__Exercises__.
1. Reproduce the part of the village census text from "There were 621" to "size was 3.02.".
2. Answer these questions using the village census text:
(a) What was the homeowner vacancy rate?
(b) How many people were listed as Asian in the 2020 census?
(c) What was the average family size in 2010?

There were 726 housing units, of which 7.9% were vacant. The homeowner vacancy rate was 1.2% and the rental vacancy rate was 10.1%.

Racial composition as of the 2020 census
| Race | Number | Percent |
|---|---|---|
| White | 1,511 | 88.0% |
| Black or African American | 14 | 0.8% |
| American Indian and Alaska Native | 16 | 0.9% |
| Asian | 11 | 0.6% |
| Native Hawaiian and Other Pacific Islander | 0 | 0.0% |
| Some other race | 57 | 3.3% |
| Two or more races | 109 | 6.3% |
| Hispanic or Latino (of any race) | 123 | 7.2% |

===2010 census===
As of the census of 2010, there were 1,522 people, 621 households, and 383 families residing in the village. The population density was 1095.0 PD/sqmi. There were 724 housing units at an average density of 520.9 /sqmi. The racial makeup of the village was 93.3% White, 0.3% African American, 0.9% Native American, 0.5% Asian, 2.6% from other races, and 2.4% from two or more races. Hispanic or Latino of any race were 5.2% of the population.

There were 621 households, of which 34.5% had children under the age of 18 living with them, 40.4% were married couples living together, 14.0% had a female householder with no husband present, 7.2% had a male householder with no wife present, and 38.3% were non-families. 29.3% of all households were made up of individuals, and 12.2% had someone living alone who was 65 years of age or older. The average household size was 2.45 and the average family size was 3.02.

__Material supplied__.
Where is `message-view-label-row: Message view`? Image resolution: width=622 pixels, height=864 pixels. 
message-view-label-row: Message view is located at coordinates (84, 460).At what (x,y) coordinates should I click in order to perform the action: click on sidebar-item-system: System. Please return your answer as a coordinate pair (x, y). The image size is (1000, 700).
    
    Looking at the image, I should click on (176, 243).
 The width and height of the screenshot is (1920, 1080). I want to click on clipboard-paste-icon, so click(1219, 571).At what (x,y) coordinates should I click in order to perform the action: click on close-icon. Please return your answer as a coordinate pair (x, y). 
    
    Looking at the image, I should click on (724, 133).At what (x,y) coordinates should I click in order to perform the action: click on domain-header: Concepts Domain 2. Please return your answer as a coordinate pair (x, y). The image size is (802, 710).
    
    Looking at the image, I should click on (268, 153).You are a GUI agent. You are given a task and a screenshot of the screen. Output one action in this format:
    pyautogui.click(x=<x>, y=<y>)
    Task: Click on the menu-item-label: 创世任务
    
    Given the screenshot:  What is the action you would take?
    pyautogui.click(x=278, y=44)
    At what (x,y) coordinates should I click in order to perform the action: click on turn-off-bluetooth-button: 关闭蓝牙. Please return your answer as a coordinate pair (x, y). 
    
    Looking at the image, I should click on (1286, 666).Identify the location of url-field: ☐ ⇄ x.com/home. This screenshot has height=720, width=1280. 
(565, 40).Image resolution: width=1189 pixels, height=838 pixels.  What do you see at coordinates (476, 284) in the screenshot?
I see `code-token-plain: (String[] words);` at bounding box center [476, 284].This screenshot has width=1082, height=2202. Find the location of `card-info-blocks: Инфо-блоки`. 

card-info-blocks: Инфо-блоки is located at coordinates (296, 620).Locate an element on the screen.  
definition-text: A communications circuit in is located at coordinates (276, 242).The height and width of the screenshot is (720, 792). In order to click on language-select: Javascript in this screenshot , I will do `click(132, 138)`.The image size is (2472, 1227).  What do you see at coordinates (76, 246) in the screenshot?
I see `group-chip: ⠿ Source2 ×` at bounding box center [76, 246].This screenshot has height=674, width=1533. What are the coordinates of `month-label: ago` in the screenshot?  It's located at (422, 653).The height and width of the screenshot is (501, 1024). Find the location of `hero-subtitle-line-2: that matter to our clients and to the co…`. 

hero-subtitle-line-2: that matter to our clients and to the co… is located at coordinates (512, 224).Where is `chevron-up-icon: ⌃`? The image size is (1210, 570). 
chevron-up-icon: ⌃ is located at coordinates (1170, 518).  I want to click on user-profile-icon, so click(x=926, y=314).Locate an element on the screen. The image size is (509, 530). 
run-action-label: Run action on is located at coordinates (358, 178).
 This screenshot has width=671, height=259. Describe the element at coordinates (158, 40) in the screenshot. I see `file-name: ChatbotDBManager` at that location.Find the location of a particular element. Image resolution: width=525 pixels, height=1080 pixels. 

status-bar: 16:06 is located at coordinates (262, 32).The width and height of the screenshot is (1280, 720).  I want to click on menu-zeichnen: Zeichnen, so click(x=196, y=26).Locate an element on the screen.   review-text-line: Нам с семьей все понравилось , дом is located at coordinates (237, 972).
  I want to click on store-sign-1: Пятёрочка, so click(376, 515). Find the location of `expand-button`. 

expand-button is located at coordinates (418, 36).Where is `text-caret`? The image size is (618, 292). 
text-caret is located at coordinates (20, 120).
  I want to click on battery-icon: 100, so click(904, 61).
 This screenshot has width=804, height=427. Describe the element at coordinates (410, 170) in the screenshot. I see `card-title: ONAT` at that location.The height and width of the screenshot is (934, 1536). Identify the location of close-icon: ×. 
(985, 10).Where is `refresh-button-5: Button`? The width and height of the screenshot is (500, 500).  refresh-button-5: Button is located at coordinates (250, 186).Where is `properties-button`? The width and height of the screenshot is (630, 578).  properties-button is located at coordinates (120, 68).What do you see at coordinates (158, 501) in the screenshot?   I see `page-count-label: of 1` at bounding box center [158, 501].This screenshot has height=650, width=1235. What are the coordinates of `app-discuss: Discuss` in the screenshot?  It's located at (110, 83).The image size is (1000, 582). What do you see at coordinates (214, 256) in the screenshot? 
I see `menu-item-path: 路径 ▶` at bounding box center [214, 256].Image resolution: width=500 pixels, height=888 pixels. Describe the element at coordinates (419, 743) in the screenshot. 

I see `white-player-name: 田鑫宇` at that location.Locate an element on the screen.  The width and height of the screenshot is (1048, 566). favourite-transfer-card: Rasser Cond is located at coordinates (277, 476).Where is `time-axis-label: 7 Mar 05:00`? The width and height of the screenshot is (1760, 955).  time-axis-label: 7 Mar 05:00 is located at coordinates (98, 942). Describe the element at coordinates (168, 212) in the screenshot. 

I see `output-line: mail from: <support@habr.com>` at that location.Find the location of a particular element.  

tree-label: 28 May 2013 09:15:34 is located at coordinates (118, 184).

__List of answers__.
1.
There were 621 households, of which 34.5% had children under the age of 18 living with them, 40.4% were married couples living together, 14.0% had a female householder with no husband present, 7.2% had a male householder with no wife present, and 38.3% were non-families. 29.3% of all households were made up of individuals, and 12.2% had someone living alone who was 65 years of age or older. The average household size was 2.45 and the average family size was 3.02.

2.
(a) 1.2%
(b) 11
(c) 3.02